TEXTO DE LECTURA:
▼

Y también provenían de fuentes diversas y operaban de diferentes maneras. En uno, “En una casa sitiada”, usé el paisaje del lugar donde vivía en aquel momento. Tomé características reales, pero las combiné de manera tal que la pieza terminada sonara como una fábula o un cuento maravilloso:
En una casa sitiada vivían un hombre y una mujer. Desde la cocina, donde se habían refugiado muertos de miedo, el hombre y la mujer oyeron estallidos distantes. “El viento”, dijo la mujer. “Los cazadores”, dijo el hombre. “La lluvia”, dijo la mujer. “El ejército”, dijo el hombre. La mujer quería volver al hogar, pero ya estaba en su hogar, ahí, en medio del campo, en una casa sitiada.
Otro, “La madre”, era totalmente inventado, pero se basaba en emociones reales:
La niña escribió un cuento. “Pero sería mucho mejor que escribieras una novela”, dijo la madre. La niña construyó una casa de muñecas. “Pero sería mucho mejor que fuera una casa de verdad”, dijo la madre. La niña fabricó un almohadón para su padre. “Pero ¿no habría sido más útil un edredón?”, preguntó la madre. La niña hizo una pequeña zanja en el jardín. “Pero sería mucho mejor que hicieras una zanja enorme”, dijo la madre. La niña cavó una zanja enorme y se acostó a dormir adentro. “Pero sería mucho mejor que durmieras para siempre”, dijo la madre.
Algunos de los textos quedaron sin terminar, torpes. Algunos llegaron a tener una página o dos, o más. Estos microrrelatos, tomados en su conjunto, tenían un tono diferente a los anteriores: más audaces, más seguros y más aventureros; se me hizo más placentero escribirlos y salieron más fácil. Mientras que hasta ese momento por lo general sentía que la escritura era una tarea agotadora, de pronto comencé a disfrutarla.
Uno de los relatos más largos de esa época es “El señor Knockly”, que comenzaba así: “Anoche mi tía murió en un incendio”. Recién mucho después me di cuenta de que un cuento de Edgar Allan Poe, “El hombre de la multitud”, seguramente había influido en el mío: en ambos, la trama principal desarrolla la obsesiva persecución del narrador a un hombre por las calles de una ciudad. Y con el tiempo observé que ciertas formas, incluso los poemas y canciones tradicionales, se nos quedan grabadas cuando las escuchamos o leemos y que la obra de madurez a veces regresa a esas matrices preestablecidas.
No me dediqué a leer todos los libros de Russell Edson después. Me bastó con uno (como, a menudo, basta con escribir una sola página) para cambiar de camino. Ya no sentía que tenía que escribir de acuerdo con las formas tradicionales bien establecidas. Aunque nunca abandoné el cuento tradicional y lo retomé de vez en cuando, me fui apartando para experimentar otras formas. En algunas ocasiones, las formas se me aparecían y, en otras, se inspiraban de lleno en un texto ajeno.

▲

TAREA A REALIZAR:
Responde con base en el texto de lectura:
1. ¿En qué se basaba “La madre”?
2. ¿Con qué oración comenzaba “El señor Knockly”?
3. ¿Cuántos libros de Russell Edson bastaron para cambiar de camino?
Los registros proceden de una fuente distinta.

DATOS SUMINISTRADOS:
▼

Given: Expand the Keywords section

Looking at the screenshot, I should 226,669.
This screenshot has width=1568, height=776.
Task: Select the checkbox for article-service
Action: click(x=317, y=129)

▲

RESPUESTA:
1. En emociones reales, aunque era totalmente inventado.
2. “Anoche mi tía murió en un incendio”.
3. Uno.